> _Task prompt_
Reproduce each line from the first in the data through the line that contains "Select the Amount column header" exactly; give nothing else.

[Extracted records]
■ ■ ■ ■ ■

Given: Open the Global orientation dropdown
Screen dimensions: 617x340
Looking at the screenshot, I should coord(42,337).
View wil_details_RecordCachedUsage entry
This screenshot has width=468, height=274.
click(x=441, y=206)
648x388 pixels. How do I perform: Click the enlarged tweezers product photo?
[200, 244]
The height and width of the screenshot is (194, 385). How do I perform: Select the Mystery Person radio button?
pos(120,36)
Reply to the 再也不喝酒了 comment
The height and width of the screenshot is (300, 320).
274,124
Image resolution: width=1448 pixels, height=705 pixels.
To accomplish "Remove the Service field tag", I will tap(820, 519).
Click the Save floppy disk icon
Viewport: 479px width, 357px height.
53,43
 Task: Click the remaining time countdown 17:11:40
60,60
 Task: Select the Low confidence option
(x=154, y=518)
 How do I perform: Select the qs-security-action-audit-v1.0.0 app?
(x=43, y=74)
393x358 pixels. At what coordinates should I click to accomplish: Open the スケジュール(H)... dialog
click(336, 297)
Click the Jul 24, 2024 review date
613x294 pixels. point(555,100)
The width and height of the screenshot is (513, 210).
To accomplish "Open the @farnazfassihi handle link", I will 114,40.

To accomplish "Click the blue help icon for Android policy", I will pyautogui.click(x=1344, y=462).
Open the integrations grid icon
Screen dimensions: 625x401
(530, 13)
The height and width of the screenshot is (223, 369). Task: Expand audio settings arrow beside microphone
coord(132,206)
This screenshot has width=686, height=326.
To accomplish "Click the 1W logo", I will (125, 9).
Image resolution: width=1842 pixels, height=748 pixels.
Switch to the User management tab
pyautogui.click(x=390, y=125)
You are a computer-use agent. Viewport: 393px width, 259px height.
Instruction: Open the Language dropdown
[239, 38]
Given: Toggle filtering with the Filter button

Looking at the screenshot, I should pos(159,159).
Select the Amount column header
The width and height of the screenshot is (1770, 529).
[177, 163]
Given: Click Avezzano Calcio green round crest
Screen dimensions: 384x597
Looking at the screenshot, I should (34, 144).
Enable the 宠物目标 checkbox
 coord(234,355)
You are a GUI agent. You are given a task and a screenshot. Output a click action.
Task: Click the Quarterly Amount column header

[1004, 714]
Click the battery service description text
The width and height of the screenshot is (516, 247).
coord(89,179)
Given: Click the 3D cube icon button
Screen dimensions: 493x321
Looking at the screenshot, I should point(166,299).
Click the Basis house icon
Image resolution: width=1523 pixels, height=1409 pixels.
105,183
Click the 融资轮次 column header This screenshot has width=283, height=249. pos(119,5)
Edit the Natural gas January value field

■ ■ ■ ■ ■

> _Final answer_
Given: Open the Global orientation dropdown
Screen dimensions: 617x340
Looking at the screenshot, I should coord(42,337).
View wil_details_RecordCachedUsage entry
This screenshot has width=468, height=274.
click(x=441, y=206)
648x388 pixels. How do I perform: Click the enlarged tweezers product photo?
[200, 244]
The height and width of the screenshot is (194, 385). How do I perform: Select the Mystery Person radio button?
pos(120,36)
Reply to the 再也不喝酒了 comment
The height and width of the screenshot is (300, 320).
274,124
Image resolution: width=1448 pixels, height=705 pixels.
To accomplish "Remove the Service field tag", I will tap(820, 519).
Click the Save floppy disk icon
Viewport: 479px width, 357px height.
53,43
 Task: Click the remaining time countdown 17:11:40
60,60
 Task: Select the Low confidence option
(x=154, y=518)
 How do I perform: Select the qs-security-action-audit-v1.0.0 app?
(x=43, y=74)
393x358 pixels. At what coordinates should I click to accomplish: Open the スケジュール(H)... dialog
click(336, 297)
Click the Jul 24, 2024 review date
613x294 pixels. point(555,100)
The width and height of the screenshot is (513, 210).
To accomplish "Open the @farnazfassihi handle link", I will 114,40.

To accomplish "Click the blue help icon for Android policy", I will pyautogui.click(x=1344, y=462).
Open the integrations grid icon
Screen dimensions: 625x401
(530, 13)
The height and width of the screenshot is (223, 369). Task: Expand audio settings arrow beside microphone
coord(132,206)
This screenshot has width=686, height=326.
To accomplish "Click the 1W logo", I will (125, 9).
Image resolution: width=1842 pixels, height=748 pixels.
Switch to the User management tab
pyautogui.click(x=390, y=125)
You are a computer-use agent. Viewport: 393px width, 259px height.
Instruction: Open the Language dropdown
[239, 38]
Given: Toggle filtering with the Filter button

Looking at the screenshot, I should pos(159,159).
Select the Amount column header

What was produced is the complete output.